2) Rumah tangga rentan pangan yaitu bila proporsi pengeluaran pangan ≥60%
dari pengeluaran total (tinggi) dan kecukupan energi rumah tangga 80% dari syarat kecukupan energi (cukup).
3) Rumah tangga kurang pangan yaitu bila proporsi pengeluaran pangan <60%
dari pengeluaran total (rendah) dan kecukupan energi rumah tangga ≤80% dari syarat kecukupan energi (kurang).
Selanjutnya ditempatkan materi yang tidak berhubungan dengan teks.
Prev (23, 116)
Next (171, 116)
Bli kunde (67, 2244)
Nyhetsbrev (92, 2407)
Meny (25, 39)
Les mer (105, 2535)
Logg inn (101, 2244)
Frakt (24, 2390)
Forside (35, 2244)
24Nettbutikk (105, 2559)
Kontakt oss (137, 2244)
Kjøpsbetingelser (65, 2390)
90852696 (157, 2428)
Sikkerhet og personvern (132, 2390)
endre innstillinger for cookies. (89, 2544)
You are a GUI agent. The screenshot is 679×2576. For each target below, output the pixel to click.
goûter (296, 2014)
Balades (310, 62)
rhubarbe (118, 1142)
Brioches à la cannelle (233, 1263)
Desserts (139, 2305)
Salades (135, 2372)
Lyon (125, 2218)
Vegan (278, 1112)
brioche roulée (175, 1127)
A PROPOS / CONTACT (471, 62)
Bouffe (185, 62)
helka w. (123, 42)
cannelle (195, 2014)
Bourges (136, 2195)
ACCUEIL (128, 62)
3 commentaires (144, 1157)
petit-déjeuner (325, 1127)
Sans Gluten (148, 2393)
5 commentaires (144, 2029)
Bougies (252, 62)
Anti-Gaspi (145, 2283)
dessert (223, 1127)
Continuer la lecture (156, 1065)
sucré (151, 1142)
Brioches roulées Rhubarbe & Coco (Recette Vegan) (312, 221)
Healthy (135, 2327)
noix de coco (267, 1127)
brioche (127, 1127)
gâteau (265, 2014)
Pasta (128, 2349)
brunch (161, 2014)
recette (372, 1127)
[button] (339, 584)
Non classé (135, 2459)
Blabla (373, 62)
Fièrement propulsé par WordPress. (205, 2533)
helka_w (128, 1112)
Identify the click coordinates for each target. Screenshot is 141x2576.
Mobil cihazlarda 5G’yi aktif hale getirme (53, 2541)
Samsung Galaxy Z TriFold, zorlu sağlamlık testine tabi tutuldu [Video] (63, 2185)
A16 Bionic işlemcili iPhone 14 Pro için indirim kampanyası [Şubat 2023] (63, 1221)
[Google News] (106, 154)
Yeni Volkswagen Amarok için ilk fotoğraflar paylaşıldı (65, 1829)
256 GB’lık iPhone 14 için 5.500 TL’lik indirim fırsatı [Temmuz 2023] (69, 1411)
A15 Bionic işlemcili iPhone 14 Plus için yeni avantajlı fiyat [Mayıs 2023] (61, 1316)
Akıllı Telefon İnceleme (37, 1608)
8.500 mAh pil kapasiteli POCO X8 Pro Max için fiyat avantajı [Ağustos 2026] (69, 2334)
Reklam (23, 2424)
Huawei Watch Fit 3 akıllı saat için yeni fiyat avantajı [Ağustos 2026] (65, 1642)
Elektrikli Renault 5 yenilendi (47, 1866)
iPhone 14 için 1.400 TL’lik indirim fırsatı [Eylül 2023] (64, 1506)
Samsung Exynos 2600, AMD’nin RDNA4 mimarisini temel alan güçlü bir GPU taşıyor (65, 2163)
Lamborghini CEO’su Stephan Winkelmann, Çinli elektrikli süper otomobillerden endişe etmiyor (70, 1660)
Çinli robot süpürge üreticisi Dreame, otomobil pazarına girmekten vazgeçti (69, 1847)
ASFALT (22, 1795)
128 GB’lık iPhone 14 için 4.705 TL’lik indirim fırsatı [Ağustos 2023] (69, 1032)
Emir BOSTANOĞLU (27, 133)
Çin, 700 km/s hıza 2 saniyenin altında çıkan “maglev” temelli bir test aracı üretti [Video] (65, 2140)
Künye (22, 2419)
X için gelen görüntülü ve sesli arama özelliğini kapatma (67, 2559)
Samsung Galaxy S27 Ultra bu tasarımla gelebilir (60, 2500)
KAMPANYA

4) Rumah tangga rawan pangan yaitu bila proporsi pengeluaran pangan ≥60%
dari pengeluaran total (tinggi) dan kecukupan energi rumah tangga ≤80% dari syarat kecukupan energi (kurang).
Lebih lanjut, tahap 3 yaitu menentukan kategori variabel status ketahanan pangan yang mengacu pada penelitian Purwaningsih et al. (2010) dan Widada et al. (2017). Secara ringkas pembagian kategori status ketahanan pangan tersebut adalah berupa variabel dummy. Adapun penetuan kategori variabel status ketahanan pangan yaitu kategori tahan pangan maka bernilai 1 jika tahan pangan, sedangkan kategori rawan bernilai 0 jika rentan pangan, kurang pangan dan rawan pangan.
2. Variabel Independen
Variabel independen terdiri atas human capital, financial capital, social capital, nature capital, physical capital dan karakteristik rumah tangga.
a. Human capital
Human capital diwakili oleh tingkat pendidikan ibu, tingkat pendidikan kepala rumah tangga, jumlah anggota keluarga dan jenis disabilitas.
1) Tingkat pendidikan ibu (mom_educ_d) adalah tingkat pendidikan ibu di level rumah tangga, dalam IFLS HH buku K seksi AR (AR166) diukur dengan tingkat pendidikan tertinggi yang pernah diikuti ibu, dikategorikan menjadi sebagai berikut:
a) Sekolah Dasar (SD)
b) Sekolah Menengah Pertama Umum (SMP Umum) c) Sekolah Menengah Pertama Kejuruan (SMP Kerujuan) d) Sekolah Menengah Umum (SMU Sederajat)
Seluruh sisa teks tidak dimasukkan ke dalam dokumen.